Many people think that eating nuts is good for the brain. A large study from Harvard recently found that eating nuts was strongly correlated with longevity. In the study of over 100,000 people, the researcher found that people who ate the nuts daily had a 20% lower death rate compared to people who didn’t eat nuts.

However, from a brain health perspective, not all nuts are created equally. There is great variation in the health benefits to be found in different types of nuts, especially from a brain health perspective.

Walnuts are the top nut for brain health. They have a significantly high concentration of DHA, a type of Omega-3 fatty acid. Among other things, DHA has been shown to protect brain health in newborns, improve cognitive performance in adults, and prevent or ameliorate age-related cognitive decline.

Additional research has found that people with walnuts and walnuts oil in their diets have lower resting blood pressure as well as lower blood pressure responses to stress in the laboratory.

Almonds and Hazelnuts are two of the most concentrated sources of vitamin E available, and vitamin E intake is generally associated with less-age related cognitive decline. In one study, participants who received vitamin E improved statistically and clinically in some memory and verbal measure, while participants who received a placebo did not. ¼ cup of almonds or hazelnuts packs in nearly 50% of the RDA for vitamin E.

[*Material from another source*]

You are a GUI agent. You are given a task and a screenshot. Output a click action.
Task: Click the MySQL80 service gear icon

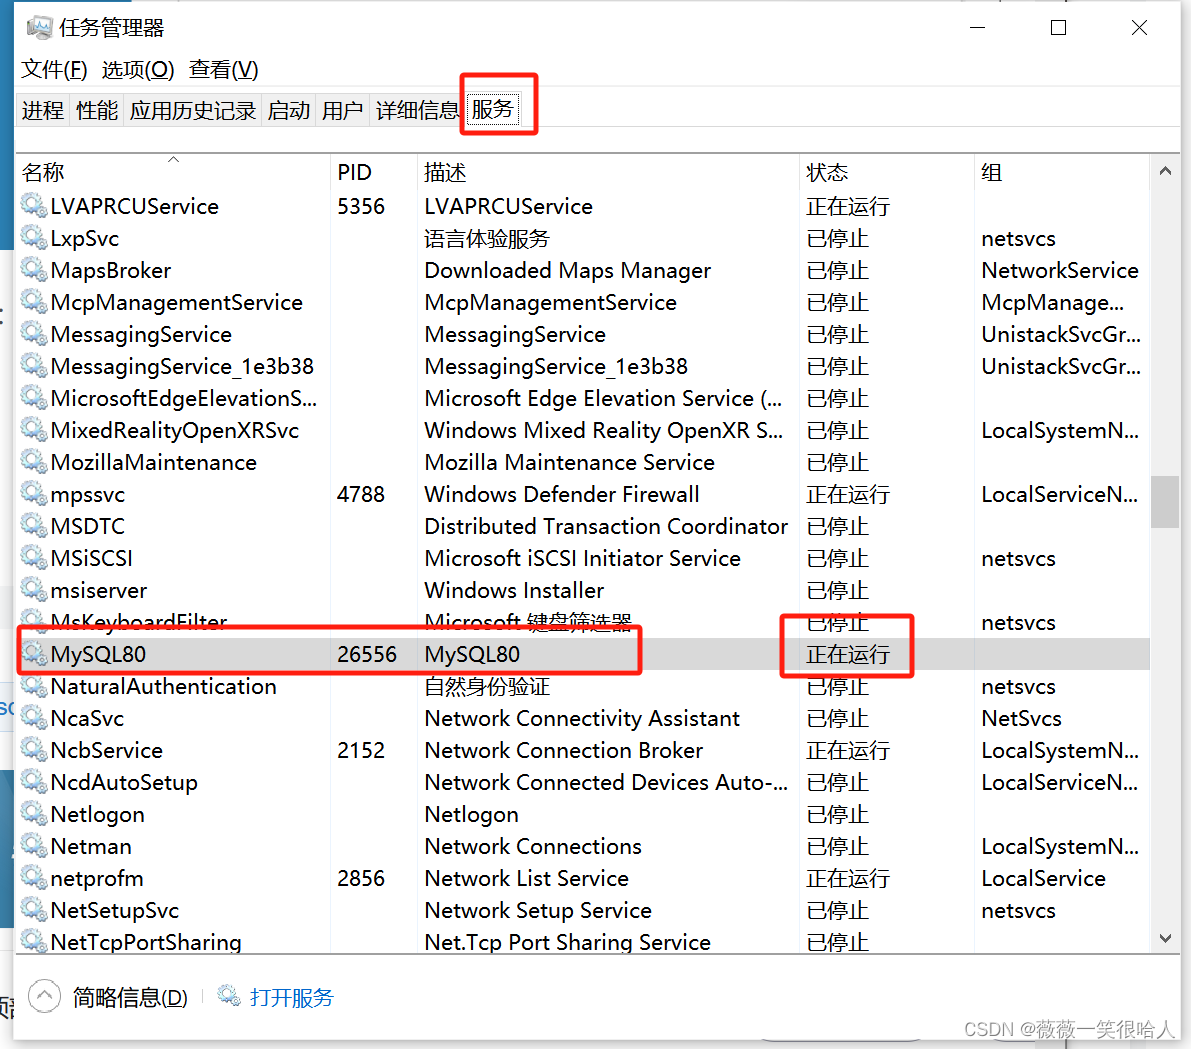click(33, 654)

Peanuts have not been extensively studied as a brain healthy food, but there is good reason to believe that they offer brain benefits. Peanuts are high in niacin (1/2 cup of peanuts offers about 50% of the RDA for niacin). Studies have correlated niacin deficiencies with a higher incidence of cognitive decline and Alzheimer’s. There has also been preliminary research that suggests that eating peanuts may help stave off Parkinson’s.

To boost memory power are high levels of Vitamin B3 or Niacin content aid brain function and boost memory power. Fatty acid provides excellent nutrition for nerve cells in the brain.

Additionally, a falconoid called Resveratrol helps improve blood flow to the brain significantly. Peanuts have low amounts of saturated fat, which is found in many animal products, and have no trans fat at all. A study by the US Department of Agriculture found that levels of trans fat are non-detectable in all types of peanut butter, and yes, even the creamy kind.

When peanuts are included in the diet as a protein source, studies show that blood pressure is lowered, this also may benefit heart disease risk.  Peanuts have a unique mix of functional components, vitamins, and minerals that help the body prevent heart disease.  So, do yourself a favor and continue to enjoy peanuts and peanut butter each day.